Islamic Jihad threatens attacks over cartoons

Islamic Jihad leader Khader Habib threatens to 'defend the prophet with our souls and blood,' meanwhile, Jyllands-Posten cartoons editor sent on holiday after saying he would run Iranian cartoons on Holocaust
Reuters|
Islamic Jihad threatened violence on Friday over caricatures of Islam's prophet Muhammad, printed in newspapers around the globe.
"Until now we have limited our action to demonstrations, but if they did not stop their offences to Prophet Mohammad we will defend the prophet with our souls and blood," Islamic Jihad leader Khader Habib told thousands of supporters after Friday prayers.
"So far we have demanded an apology from the governments. But if they continue their assault on our dear Prophet Mohammad, we will burn the ground underneath their feet," Habib said as dozens of gunmen fired rifles into the air.
Meanwhile, the Jyllands-Posten editor who commissioned cartoons of the prophet Mohammad that have
angered Muslims worldwide has been sent on holiday after suggesting he would print Iranian cartoons of the Holocaust.

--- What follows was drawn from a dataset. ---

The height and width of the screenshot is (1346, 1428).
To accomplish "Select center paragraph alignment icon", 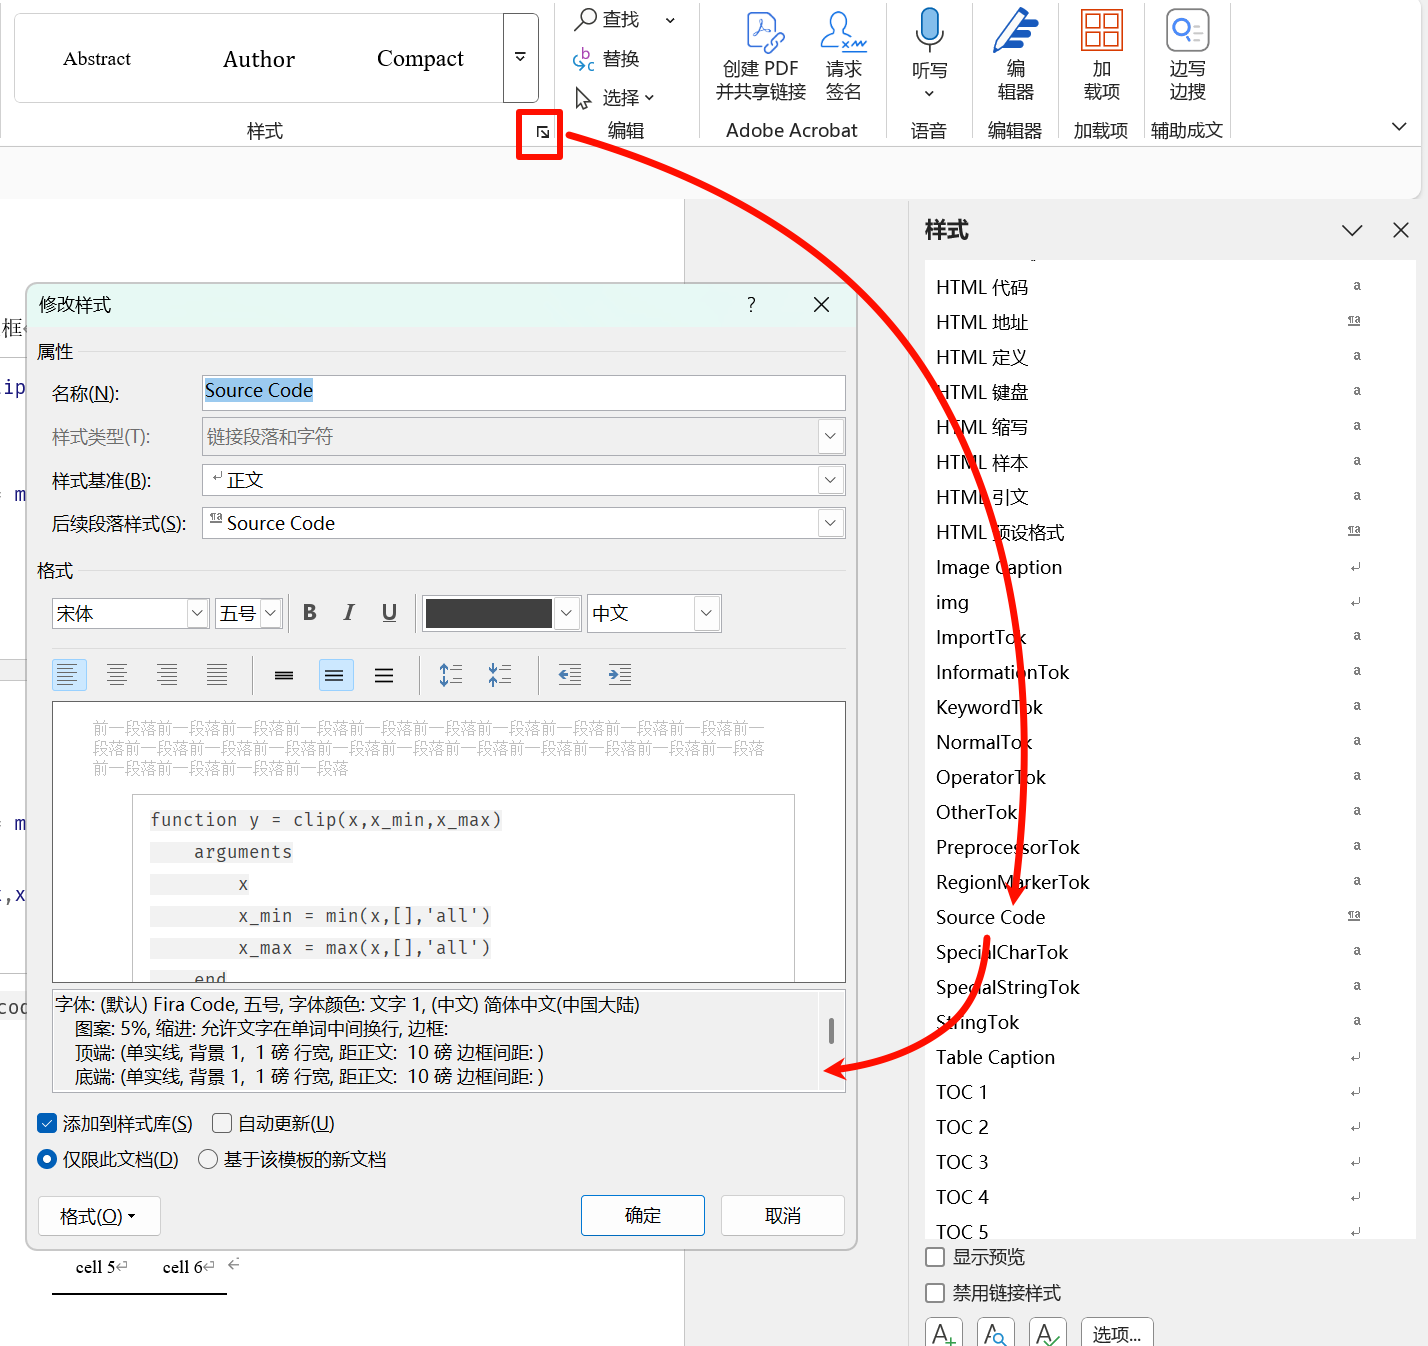I will coord(117,675).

The Danish newspaper published the cartoons of Muhammad last September. Muslims consider images of their prophet to be blasphemous and tensions flared in the Middle East in January after other European newspapers reprinted the cartoons in the name of free speech.
'Take a vacation'
"The editors have told Flemming Rose to take a vacation because no one can understand the kind of pressure he has been under," Jyllands-Posten editor Carsten Juste told Berlingske
Tidende newspaper.
Juste was not available for comment.
The chairman of the foundation which owns the newspaper, Asger Noergaard Larsen, refused calls to sack Juste and Rose, saying he fully backed the management and that there is no crisis at the newspaper.
"I think you could say that the violence in the Middle East and the boycott of Danish goods looks like a crisis, but we do not have a crisis," Larsen told Berlingske Tidende.
Flemming Rose, Jyllands-Posten's culture editor, told CNN on Wednesday he would consider publishing proposed Iranian cartoons of the Holocaust. The newspaper later made a public apology and played down
his comments.
"Flemming Rose has expressed regret for his error of judgment that must be ascribed to the fact that, during the past four months, he has experienced inhumanly hard pressure and been besieged by Danish as well as international media almost around the clock," Juste on his newspaper's Website.
"Under no circumstances will we allow ourselves to be latched onto the tasteless media stunt of an Iranian newspaper," Juste said.